Sol em Peixes, Lua em Virgem e Ascendente em Escorpião é intenso?
Bastante, e de um jeito silencioso. O Sol e a Lua se olham de 180 graus de distância, um se dissolvendo e a outra conferindo. O Ascendente em Escorpião faz trígono de 120 graus com o Sol e sextil de 60 graus com a Lua, ou seja, coopera com os dois e ainda aprofunda os dois. Sai daí alguém discreto, de percepção afiada, quase impossível de enganar, e que demonstra uma fração pequena do que sente.

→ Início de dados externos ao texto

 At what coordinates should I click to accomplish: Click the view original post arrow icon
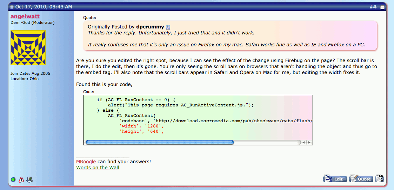(168, 27)
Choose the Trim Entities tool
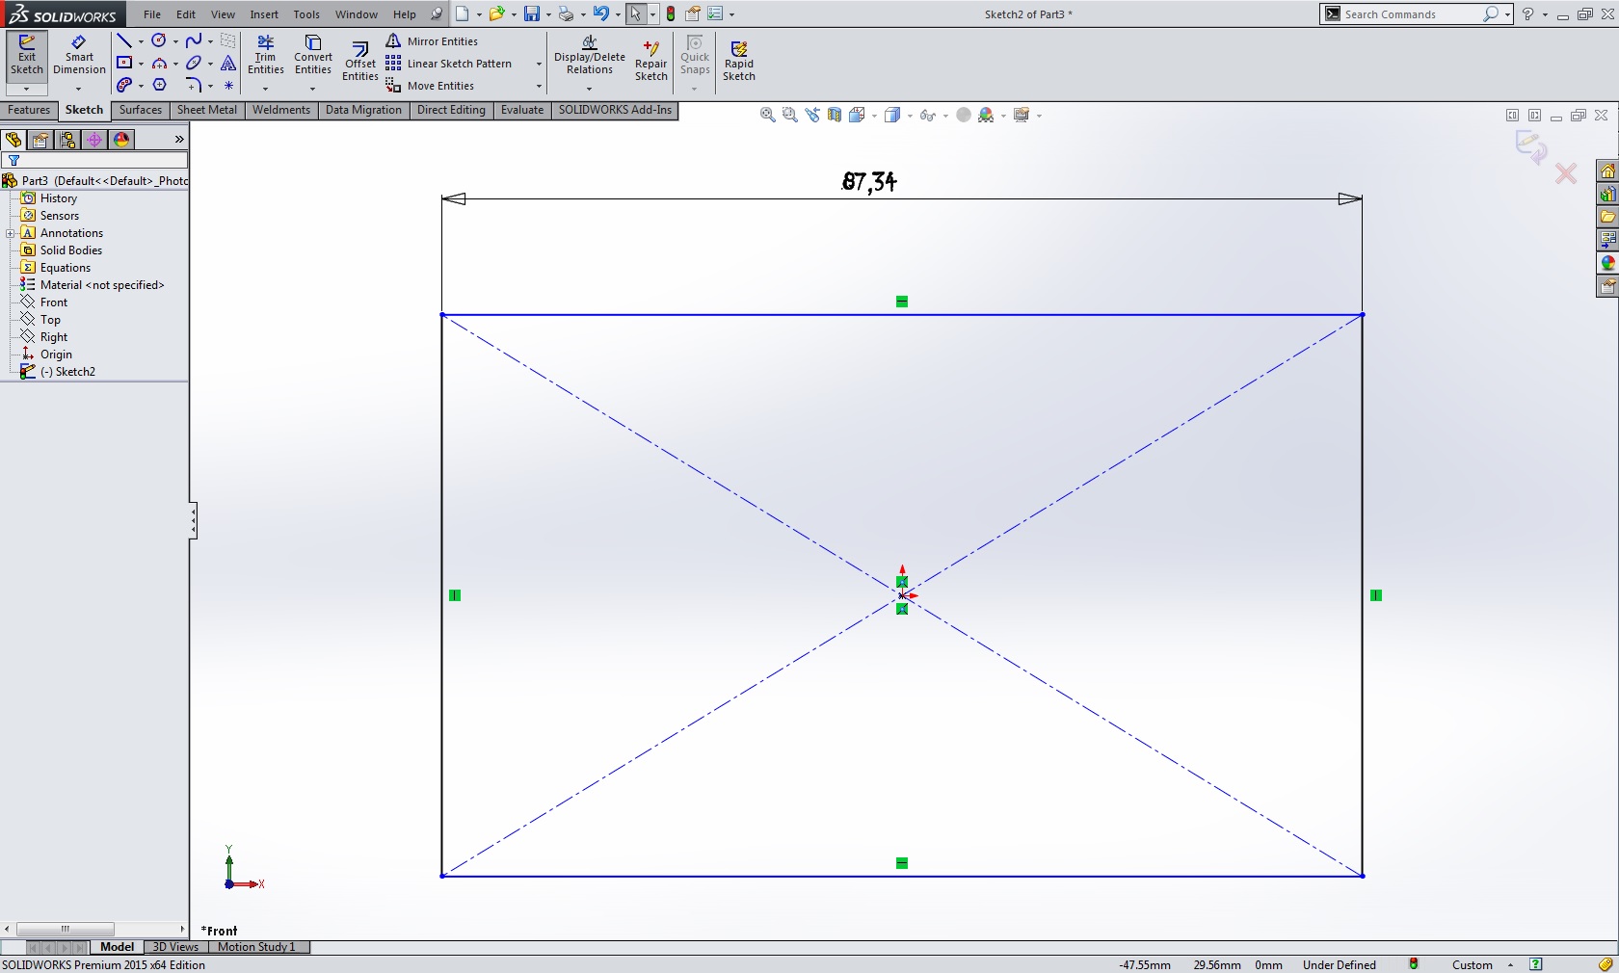The height and width of the screenshot is (973, 1619). click(265, 55)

Por que eu percebo coisas que os outros não percebem?
Porque o seu mapa junta dois sistemas de leitura diferentes e uma porta que não descarta nenhum dos dois. O seu Sol capta o clima e a intenção antes de qualquer palavra. A sua Lua repara no detalhe concreto e na incoerência entre duas versões. E a sua porta parte do princípio de que sempre existe algo embaixo. Junte os três e você tem um leitor de gente acima da média, com a ressalva de que percepção afiada não dispensa checagem.
Este mapa consegue confiar de novo?
Consegue, e o processo é lento e específico. Não adianta pedir desculpa, porque a sua Lua não aceita palavra como prova, e não adianta apelar para o afeto, porque o afeto nunca foi o problema. O que reconstrói confiança aqui é comportamento repetido ao longo do tempo, em coisas pequenas e verificáveis. É exigente e é justo, desde que você diga em voz alta que essa é a régua, em vez de deixar a pessoa adivinhar.